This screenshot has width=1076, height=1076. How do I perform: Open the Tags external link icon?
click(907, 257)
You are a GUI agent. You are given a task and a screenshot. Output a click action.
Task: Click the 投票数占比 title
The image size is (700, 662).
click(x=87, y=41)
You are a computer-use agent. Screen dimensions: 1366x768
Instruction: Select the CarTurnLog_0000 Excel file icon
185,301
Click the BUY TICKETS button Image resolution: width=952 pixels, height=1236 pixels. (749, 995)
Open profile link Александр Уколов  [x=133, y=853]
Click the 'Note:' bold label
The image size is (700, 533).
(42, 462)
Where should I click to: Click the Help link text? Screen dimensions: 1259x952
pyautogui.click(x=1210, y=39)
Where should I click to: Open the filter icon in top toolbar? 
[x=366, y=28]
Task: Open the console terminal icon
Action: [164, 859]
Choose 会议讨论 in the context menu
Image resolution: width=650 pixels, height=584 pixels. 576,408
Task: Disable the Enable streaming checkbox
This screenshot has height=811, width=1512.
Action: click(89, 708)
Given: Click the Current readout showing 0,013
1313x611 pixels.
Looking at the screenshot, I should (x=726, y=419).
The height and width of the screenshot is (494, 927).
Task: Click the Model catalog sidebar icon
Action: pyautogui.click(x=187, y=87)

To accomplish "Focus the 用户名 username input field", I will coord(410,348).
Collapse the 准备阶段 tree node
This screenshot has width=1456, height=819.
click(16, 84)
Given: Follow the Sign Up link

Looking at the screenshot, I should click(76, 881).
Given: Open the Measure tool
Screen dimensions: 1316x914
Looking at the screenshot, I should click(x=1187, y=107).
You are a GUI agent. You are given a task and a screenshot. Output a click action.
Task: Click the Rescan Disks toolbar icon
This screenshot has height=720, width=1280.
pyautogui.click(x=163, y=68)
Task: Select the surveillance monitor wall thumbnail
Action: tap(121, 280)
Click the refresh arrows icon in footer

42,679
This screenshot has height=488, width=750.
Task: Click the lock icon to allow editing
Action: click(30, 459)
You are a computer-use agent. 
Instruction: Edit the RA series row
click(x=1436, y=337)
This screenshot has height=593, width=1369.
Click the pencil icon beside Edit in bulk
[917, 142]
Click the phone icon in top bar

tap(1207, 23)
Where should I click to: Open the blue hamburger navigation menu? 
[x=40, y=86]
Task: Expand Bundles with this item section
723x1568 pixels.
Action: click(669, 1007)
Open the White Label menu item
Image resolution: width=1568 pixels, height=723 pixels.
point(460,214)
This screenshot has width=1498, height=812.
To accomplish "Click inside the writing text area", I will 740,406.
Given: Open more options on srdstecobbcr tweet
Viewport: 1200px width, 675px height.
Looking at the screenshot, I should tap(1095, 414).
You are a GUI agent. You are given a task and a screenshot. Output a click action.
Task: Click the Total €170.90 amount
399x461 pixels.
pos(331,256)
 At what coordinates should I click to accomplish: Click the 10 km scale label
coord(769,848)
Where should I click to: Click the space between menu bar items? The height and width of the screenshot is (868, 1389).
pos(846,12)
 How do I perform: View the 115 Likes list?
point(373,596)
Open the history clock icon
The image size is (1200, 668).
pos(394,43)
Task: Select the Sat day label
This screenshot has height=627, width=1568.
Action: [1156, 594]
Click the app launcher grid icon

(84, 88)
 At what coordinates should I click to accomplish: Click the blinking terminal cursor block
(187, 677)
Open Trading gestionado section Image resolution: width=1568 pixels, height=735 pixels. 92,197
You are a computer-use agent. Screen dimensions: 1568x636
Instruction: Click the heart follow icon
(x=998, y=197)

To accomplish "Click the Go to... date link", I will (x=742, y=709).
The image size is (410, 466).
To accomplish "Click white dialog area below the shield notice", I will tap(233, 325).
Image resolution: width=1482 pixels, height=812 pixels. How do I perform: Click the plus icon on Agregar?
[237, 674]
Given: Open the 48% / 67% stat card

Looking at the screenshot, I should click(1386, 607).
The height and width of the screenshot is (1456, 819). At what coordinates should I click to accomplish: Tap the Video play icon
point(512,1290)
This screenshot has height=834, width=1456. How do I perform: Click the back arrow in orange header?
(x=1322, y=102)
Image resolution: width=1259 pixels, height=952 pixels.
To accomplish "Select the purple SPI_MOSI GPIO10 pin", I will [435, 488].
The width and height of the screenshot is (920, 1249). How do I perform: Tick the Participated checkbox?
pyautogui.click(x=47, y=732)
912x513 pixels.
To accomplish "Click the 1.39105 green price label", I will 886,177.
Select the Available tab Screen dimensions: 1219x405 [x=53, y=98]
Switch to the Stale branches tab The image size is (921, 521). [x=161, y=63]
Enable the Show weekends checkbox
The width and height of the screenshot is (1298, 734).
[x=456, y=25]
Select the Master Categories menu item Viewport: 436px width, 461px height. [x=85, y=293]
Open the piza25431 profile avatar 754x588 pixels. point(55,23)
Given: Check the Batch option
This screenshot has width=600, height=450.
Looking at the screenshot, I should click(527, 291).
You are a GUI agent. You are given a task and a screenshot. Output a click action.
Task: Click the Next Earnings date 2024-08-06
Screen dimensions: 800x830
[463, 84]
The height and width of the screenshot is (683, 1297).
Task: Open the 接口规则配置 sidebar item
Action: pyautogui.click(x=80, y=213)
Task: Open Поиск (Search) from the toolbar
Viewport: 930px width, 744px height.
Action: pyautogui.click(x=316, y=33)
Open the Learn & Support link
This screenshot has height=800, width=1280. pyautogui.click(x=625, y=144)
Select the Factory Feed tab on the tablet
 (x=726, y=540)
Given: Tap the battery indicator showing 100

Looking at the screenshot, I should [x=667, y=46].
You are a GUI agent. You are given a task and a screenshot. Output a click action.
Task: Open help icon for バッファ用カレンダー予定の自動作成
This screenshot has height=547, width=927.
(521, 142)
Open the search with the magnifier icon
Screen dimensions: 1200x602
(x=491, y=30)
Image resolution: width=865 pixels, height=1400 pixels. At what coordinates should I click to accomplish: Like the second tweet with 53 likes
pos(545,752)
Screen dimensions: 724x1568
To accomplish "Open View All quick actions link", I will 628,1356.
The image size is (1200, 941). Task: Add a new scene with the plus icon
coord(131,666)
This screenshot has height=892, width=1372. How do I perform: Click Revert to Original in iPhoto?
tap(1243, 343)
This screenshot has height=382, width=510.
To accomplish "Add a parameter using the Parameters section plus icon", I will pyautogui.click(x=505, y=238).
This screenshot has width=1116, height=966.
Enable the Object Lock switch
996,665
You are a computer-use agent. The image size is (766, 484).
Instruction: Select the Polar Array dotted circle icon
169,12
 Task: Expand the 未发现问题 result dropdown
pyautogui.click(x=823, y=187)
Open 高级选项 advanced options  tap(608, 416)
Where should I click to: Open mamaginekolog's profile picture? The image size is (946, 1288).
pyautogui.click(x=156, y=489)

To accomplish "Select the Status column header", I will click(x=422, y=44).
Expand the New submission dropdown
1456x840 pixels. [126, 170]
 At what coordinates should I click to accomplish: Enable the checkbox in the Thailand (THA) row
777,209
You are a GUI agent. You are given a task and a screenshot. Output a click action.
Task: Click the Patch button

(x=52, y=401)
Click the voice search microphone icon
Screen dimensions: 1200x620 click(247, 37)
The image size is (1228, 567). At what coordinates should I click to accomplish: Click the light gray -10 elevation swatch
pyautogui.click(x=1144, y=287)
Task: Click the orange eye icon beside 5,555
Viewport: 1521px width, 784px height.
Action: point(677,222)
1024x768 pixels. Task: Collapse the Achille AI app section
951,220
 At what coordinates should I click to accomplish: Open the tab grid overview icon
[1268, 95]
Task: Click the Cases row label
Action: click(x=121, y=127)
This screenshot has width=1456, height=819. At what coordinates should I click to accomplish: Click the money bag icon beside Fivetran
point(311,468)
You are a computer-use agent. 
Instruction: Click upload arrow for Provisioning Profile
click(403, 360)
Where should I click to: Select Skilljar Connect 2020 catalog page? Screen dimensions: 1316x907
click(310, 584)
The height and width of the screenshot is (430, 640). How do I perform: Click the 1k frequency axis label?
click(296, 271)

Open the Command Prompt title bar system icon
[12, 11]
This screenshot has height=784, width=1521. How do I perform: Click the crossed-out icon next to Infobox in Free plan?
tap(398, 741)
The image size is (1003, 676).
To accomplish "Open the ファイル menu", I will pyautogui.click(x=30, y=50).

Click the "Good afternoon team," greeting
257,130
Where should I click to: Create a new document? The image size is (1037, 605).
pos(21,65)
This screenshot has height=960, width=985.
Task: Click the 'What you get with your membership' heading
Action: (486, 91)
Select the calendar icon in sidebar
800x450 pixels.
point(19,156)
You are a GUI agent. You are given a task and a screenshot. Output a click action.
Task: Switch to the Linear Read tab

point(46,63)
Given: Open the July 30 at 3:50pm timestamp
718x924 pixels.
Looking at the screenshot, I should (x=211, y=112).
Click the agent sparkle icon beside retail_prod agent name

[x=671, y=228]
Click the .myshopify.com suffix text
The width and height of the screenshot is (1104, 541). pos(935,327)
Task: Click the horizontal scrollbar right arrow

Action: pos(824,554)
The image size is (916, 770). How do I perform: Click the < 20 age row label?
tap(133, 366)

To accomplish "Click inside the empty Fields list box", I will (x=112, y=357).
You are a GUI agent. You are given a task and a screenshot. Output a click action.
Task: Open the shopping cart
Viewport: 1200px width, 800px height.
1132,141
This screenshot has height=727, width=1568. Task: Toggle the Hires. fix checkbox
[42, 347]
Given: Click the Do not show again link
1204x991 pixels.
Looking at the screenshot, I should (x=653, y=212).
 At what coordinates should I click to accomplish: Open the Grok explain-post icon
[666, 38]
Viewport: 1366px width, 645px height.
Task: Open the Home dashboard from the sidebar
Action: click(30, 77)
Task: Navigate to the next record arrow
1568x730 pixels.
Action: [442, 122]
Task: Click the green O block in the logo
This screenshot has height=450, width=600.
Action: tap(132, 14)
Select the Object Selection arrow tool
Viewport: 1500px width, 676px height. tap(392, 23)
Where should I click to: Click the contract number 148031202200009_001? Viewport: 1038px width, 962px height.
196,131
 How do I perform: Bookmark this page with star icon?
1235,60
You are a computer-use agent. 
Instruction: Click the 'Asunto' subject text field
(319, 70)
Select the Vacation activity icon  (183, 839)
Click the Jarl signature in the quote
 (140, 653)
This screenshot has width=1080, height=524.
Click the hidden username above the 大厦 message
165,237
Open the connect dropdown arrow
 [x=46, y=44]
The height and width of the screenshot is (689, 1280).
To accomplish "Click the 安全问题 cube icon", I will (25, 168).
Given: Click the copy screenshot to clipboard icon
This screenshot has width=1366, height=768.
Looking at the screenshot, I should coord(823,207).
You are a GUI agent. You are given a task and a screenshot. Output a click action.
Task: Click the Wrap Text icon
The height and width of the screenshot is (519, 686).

**Requirement:**
Revise the data from the line with "This screenshot has height=382, width=510." through the line with "1456x840 pixels. [126, 170]", both included, by changing "dropdown" to "menu" and leaving all else as it is. Return only those lines.

**Answer to the problem:**
This screenshot has height=382, width=510.
To accomplish "Add a parameter using the Parameters section plus icon", I will pyautogui.click(x=505, y=238).
This screenshot has width=1116, height=966.
Enable the Object Lock switch
996,665
You are a computer-use agent. The image size is (766, 484).
Instruction: Select the Polar Array dotted circle icon
169,12
 Task: Expand the 未发现问题 result menu
pyautogui.click(x=823, y=187)
Open 高级选项 advanced options  tap(608, 416)
Where should I click to: Open mamaginekolog's profile picture? The image size is (946, 1288).
pyautogui.click(x=156, y=489)

To accomplish "Select the Status column header", I will click(x=422, y=44).
Expand the New submission menu
1456x840 pixels. [126, 170]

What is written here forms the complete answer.